Questa impostazione è di tipo liberale, coerente con i sistemi giuridici dell’Ottocento, impostati sull’esaltazione della libertà individuale. Verso la fine dell’Ottocento, però, sorge un altro tipo di impostazione sul piano dottrinale, che tende ad assegnare valore anche alle dichiarazioni unilaterali, nel caso in cui l’altra parte vi faccia affidamento e l’autore non sembri incapace di intendere e di volere, persino nel caso in cui essa si viziata da errore, incapacità. Si ha così la concezione del contratto di fatto, che supera quella precedente del contratto come fenomeno tipicamente individuale, sostituendolo con una visione sociale.
A questo punto, l’attenzione si sposta sul fatto, in quanto produttivo di conseguenze giuridiche. Assume maggiore importanza il principio solidaristico, fondato su una concezione oggettiva. Stando ad essa, l’oggettivazione del contratto offre rilievo a rapporti giuridici, che prescindono dall’accordo tra due o più parti, non presupponendo, quindi, più l’esistenza di un consenso reciproco. La dottrina tedesca ha per primo operato una distinzione tra vari tipi di contratti di fatto.
-Quelli derivanti da contatto sociale, dove il vincolo tra le parti sorge senza un vero e proprio contratto.
-I rapporti nulli. A questo proposito, l’art.2126 c.c. stabilisce che la nullità o l’annullamento del contratto di lavoro non produce effetti per il periodo in cui il lavoro è stato svolto, salvo che la nullità derivi dall’illiceità dell’oggetto o della causa. Se, poi, sono state violate norme a tutela del lavoratore, questi ha ugualmente diritto alla retribuzione.

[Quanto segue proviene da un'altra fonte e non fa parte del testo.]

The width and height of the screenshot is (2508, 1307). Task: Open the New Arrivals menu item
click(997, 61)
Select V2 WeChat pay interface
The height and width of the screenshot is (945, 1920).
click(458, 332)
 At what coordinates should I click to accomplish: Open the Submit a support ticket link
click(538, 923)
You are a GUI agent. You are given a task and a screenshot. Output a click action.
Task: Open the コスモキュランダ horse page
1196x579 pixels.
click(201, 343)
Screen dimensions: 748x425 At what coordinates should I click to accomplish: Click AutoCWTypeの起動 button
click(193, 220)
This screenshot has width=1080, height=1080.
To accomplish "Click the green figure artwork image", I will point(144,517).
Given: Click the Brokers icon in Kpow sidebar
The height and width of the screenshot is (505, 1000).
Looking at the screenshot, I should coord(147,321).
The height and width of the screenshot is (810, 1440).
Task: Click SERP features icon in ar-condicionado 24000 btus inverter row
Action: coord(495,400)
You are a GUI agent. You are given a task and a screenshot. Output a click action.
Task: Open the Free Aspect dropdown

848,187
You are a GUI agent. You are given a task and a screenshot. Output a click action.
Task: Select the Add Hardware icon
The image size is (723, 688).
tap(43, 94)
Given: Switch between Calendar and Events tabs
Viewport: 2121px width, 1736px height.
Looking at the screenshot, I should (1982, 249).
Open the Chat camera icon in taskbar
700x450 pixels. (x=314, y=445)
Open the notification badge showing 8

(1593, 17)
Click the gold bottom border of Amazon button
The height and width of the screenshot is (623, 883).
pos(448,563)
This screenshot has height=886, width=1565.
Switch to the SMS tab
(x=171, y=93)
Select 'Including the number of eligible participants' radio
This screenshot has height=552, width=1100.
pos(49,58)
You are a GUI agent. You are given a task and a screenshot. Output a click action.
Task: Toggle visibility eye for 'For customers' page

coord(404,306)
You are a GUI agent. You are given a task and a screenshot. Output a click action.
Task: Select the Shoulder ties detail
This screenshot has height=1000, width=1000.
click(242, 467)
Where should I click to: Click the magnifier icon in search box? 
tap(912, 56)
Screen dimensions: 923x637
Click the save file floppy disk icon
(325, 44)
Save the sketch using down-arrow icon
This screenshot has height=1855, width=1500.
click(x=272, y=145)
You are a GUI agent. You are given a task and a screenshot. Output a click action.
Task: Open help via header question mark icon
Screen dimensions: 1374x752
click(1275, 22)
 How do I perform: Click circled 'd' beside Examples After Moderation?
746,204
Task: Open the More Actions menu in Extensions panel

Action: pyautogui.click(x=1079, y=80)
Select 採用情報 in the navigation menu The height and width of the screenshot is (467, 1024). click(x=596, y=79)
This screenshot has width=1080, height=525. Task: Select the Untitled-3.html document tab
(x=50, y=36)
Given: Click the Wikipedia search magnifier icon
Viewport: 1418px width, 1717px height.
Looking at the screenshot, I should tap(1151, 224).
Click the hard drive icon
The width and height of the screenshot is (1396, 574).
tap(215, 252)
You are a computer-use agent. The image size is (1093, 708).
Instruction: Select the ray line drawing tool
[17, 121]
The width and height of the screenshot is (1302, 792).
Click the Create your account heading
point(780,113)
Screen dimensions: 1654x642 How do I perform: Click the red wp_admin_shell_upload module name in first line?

-Rapporti di massa, che si svolgono sulla base di un obbligo di prestazione, distributori di bibite, self service per l’erogazione di carburante.
Quanto al contratto di fatto relativo all’art.2126, si potrebbe eccepire che esso non sia tale, trattandosi di violazione di norme civilistiche, per le quali è avvenuto l’incontro della volontà tra le parti e che il legislatore, in alcuni casi, tende a mantenerne gli effetti a tutela del contraente debole. Anche il contatto di fatto sorto da contatto sociale è di dubbia interpretazione, essendo una formulazione eccessivamente generica, mentre più appropriato appare il riferimento ai rapporti di massa, che si espletano tramite comportamenti concludenti. Per esempio, chi sale su un autobus o chi inserisce un gettone in una macchinetta erogatrice di bevande o di sigarette dà origine a un comportamento, che socialmente viene considerato un’accettazione implicita del contratto.
Si parla, infine, di contratto senza accordo, ovvero senza che rilevi il mancato incontro tra le volontà delle parti, quando una di queste mette in atto un comportamento concludente sul piano esteriore, anche senza volere aderire al contratto. In questo caso, è sufficiente che si renda conto delle conseguenze del suo comportamento per essere soggetto al vincolo giuridico. Un esempio. Un automobilista che parcheggia in un’area a pagamento. Egli potrebbe eccepire che non intende pagare, in quanto il suolo è pubblico, ma di fatto ha dato origine a un comportamento che va nel senso di aderire a un contratto chiaro. A nulla varranno le sue rimostranze, essendo stato segnalato con un cartello o eventualmente con la delimitazione dell’area con strisce blu il pagamento dovuto per il parcheggio dei veicoli.